Son las primeras palabras que ha dicho.
– Los mirlos no son animales.
– ¿Los monos?
– No hay monos en Staffordshire.
– De eso estamos segurísimos, ¿eh?
George siente que su ira crece. Aguarda adrede antes de contestar.
– Inspector, permítame decirle que las tácticas de su sargento son desatinadas.

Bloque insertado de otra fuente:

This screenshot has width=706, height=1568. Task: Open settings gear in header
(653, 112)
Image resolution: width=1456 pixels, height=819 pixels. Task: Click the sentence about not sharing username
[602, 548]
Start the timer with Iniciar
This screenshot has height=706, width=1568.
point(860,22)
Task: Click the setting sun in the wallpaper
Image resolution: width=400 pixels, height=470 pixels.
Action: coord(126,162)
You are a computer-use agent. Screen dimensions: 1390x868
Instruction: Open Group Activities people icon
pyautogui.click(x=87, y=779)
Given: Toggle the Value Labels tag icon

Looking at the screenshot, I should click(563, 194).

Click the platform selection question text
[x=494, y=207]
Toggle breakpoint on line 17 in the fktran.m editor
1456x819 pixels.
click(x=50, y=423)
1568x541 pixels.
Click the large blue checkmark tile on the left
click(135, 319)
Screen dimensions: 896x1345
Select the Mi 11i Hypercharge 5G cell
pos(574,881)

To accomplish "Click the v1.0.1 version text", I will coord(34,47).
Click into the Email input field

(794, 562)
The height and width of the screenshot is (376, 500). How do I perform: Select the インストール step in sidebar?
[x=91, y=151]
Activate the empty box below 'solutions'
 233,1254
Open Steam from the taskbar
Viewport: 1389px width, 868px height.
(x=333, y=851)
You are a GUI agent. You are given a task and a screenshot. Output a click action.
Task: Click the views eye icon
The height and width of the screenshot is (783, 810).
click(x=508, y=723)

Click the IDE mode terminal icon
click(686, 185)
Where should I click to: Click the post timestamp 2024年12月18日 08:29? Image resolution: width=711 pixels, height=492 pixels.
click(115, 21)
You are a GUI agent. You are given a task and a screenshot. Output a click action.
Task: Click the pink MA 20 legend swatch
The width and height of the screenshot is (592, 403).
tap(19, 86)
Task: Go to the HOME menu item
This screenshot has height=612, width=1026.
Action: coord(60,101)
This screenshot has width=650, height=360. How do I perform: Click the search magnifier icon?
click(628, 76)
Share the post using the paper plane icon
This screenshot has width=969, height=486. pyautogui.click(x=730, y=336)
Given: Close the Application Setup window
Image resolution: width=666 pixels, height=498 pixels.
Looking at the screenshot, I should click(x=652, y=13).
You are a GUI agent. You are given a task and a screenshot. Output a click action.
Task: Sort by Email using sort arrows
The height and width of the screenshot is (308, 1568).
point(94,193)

– Oh, no creo que sean tácticas, señor Edalji. El sargento Parsons es un buen amigo del sargento Robinson, de Hednesford. Alguien ha amenazado al sargento Robinson con pegarle un tiro en la cabeza.
Silencio.
– Alguien ha amenazado también con cortar en rodajas a veinte mozas del pueblo donde usted vive.
Silencio.
– Bueno, no parece que le inmuten estas informaciones, sargento. Por lo visto no son una gran sorpresa.
Silencio. George pensó: «Es un error darle algo. Todo lo que no sea una respuesta directa a una pregunta directa es darle algo. No lo hagas».
El inspector consultó una libreta que tenía delante.
– Cuando le hemos detenido ha dicho: «No me sorprende. Lo llevo esperando desde hace algún tiempo». ¿Qué quería decir?